_Problem requirements_.
Please rewrite the items starting at the line containing "Turn off the" and ending at the line containing "Click the Save", requests included. Multiply every coordinate in the answers by 0.4 and round each result to a whole number, rounding halves up.

_Task material_.
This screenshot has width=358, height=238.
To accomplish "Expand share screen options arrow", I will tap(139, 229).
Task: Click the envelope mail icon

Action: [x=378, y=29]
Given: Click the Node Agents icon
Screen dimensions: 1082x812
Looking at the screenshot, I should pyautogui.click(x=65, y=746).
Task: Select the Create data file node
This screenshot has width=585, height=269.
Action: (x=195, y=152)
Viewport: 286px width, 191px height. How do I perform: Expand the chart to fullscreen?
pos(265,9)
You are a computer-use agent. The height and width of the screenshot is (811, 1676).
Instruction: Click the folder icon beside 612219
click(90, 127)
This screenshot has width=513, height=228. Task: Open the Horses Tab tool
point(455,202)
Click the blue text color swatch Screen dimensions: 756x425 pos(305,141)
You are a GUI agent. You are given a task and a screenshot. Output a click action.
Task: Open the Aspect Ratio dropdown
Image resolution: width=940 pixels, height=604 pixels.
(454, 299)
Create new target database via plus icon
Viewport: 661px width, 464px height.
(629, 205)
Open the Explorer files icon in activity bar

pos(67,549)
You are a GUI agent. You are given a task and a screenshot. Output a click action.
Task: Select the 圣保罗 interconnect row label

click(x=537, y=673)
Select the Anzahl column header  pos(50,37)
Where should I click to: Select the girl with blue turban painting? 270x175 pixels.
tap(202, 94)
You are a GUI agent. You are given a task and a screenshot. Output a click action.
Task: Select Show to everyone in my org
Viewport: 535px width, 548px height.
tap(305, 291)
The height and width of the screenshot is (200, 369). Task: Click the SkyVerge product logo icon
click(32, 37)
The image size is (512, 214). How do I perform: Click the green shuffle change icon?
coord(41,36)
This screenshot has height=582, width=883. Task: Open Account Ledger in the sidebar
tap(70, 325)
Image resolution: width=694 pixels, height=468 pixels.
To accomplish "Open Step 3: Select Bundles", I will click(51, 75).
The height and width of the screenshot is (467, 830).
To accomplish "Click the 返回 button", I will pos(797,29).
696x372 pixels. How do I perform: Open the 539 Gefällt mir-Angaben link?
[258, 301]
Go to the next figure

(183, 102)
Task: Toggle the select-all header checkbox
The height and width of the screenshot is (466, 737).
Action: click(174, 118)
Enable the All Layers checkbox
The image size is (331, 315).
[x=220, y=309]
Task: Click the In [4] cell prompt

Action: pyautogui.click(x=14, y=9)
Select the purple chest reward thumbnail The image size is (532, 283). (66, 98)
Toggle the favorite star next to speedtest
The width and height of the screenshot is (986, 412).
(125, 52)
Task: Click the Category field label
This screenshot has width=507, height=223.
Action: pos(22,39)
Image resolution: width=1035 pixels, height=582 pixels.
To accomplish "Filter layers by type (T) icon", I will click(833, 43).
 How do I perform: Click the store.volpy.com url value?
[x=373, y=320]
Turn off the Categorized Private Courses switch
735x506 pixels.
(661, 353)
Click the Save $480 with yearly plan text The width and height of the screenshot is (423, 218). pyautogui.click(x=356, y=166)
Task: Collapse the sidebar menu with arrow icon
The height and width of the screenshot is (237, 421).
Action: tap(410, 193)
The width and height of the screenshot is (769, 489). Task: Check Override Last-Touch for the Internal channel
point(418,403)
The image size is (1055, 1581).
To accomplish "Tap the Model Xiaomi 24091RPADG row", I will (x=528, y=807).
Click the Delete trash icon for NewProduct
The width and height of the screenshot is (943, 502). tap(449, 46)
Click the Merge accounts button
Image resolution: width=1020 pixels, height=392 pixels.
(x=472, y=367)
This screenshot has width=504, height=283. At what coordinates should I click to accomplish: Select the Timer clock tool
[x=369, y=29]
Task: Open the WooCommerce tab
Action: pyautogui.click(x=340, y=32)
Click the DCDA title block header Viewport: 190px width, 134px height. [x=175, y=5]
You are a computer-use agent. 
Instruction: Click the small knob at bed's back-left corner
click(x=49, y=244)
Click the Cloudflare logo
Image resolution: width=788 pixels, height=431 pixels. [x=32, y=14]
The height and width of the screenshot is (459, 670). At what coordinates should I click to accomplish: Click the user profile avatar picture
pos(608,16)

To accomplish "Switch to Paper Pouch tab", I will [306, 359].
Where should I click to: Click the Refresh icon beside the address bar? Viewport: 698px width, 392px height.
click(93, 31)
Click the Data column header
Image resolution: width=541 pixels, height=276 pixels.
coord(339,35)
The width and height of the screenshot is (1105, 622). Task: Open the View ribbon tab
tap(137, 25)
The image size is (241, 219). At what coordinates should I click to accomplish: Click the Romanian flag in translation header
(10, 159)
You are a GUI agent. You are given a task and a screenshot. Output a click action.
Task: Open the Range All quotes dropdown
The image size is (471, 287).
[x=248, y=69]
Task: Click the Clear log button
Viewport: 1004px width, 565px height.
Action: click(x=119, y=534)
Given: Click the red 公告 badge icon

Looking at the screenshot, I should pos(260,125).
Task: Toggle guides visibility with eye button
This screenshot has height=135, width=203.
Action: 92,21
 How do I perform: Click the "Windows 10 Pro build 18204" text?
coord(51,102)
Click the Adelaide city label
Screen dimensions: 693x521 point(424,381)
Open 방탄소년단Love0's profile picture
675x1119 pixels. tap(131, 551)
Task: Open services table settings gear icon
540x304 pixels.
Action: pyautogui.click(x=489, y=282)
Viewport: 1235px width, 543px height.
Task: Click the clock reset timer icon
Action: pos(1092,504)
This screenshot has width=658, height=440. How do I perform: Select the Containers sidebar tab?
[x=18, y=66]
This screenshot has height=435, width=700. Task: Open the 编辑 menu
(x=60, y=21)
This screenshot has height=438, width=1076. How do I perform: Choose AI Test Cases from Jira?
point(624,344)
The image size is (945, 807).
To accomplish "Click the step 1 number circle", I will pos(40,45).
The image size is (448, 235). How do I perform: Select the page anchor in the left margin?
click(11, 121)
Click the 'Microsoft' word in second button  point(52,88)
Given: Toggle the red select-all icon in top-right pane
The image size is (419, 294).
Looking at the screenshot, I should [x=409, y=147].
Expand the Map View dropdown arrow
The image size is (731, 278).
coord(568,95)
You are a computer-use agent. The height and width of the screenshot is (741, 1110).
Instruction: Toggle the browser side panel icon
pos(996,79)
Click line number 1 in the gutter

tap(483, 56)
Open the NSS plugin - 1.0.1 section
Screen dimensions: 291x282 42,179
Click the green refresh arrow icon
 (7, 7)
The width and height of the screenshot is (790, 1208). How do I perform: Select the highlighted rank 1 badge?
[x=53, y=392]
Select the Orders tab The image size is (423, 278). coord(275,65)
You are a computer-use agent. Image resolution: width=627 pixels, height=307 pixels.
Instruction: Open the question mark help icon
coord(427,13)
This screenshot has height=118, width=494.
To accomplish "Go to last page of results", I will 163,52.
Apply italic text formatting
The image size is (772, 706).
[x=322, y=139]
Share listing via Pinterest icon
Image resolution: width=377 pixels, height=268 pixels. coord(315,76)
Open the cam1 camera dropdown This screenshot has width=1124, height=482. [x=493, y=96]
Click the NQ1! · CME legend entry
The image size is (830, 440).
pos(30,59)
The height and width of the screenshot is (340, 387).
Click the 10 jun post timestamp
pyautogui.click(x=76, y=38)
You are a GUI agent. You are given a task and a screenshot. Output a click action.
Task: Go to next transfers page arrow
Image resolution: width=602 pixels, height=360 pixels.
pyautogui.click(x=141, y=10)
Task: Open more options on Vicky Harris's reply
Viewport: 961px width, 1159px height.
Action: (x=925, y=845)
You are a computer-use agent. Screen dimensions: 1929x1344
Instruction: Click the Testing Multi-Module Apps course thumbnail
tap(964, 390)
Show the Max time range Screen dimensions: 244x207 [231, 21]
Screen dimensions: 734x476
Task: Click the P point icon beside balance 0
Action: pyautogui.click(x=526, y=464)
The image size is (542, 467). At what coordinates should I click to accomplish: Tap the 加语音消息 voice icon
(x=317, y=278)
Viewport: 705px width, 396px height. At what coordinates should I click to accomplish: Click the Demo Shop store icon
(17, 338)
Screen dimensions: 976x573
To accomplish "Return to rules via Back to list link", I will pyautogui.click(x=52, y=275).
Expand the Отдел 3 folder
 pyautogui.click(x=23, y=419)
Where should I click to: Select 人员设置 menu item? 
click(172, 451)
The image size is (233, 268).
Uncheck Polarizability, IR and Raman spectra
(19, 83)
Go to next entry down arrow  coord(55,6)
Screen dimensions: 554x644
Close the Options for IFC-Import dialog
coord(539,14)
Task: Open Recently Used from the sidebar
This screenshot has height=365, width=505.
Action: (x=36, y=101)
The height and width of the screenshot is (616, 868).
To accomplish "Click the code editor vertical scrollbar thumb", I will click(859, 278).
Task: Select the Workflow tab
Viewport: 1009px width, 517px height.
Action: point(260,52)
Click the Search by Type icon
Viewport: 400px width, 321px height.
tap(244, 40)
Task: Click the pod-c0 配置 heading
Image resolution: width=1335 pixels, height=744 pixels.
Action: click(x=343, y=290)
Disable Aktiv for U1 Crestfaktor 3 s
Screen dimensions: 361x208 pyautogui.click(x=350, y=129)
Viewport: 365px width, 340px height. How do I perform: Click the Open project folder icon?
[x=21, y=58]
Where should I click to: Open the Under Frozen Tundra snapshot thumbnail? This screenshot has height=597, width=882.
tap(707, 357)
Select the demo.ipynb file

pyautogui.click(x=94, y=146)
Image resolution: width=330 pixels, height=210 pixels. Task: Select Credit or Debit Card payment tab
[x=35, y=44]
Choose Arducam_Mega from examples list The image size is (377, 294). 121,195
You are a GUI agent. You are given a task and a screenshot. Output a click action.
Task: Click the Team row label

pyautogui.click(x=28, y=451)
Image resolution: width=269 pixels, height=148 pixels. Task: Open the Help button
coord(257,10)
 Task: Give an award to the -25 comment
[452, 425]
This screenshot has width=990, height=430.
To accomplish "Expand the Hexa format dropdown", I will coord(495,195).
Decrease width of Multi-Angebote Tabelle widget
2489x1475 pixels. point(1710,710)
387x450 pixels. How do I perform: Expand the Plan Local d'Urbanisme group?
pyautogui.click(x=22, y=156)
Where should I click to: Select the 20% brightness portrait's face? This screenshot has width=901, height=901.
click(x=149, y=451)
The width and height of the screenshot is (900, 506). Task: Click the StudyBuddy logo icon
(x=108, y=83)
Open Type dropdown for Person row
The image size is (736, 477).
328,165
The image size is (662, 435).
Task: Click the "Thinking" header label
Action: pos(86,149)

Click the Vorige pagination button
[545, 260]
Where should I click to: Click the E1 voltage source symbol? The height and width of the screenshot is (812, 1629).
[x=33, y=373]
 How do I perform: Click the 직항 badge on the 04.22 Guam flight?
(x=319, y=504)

_The response_.
Turn off the Categorized Private Courses switch
735x506 pixels.
(264, 141)
Click the Save $480 with yearly plan text The width and height of the screenshot is (423, 218). pyautogui.click(x=142, y=66)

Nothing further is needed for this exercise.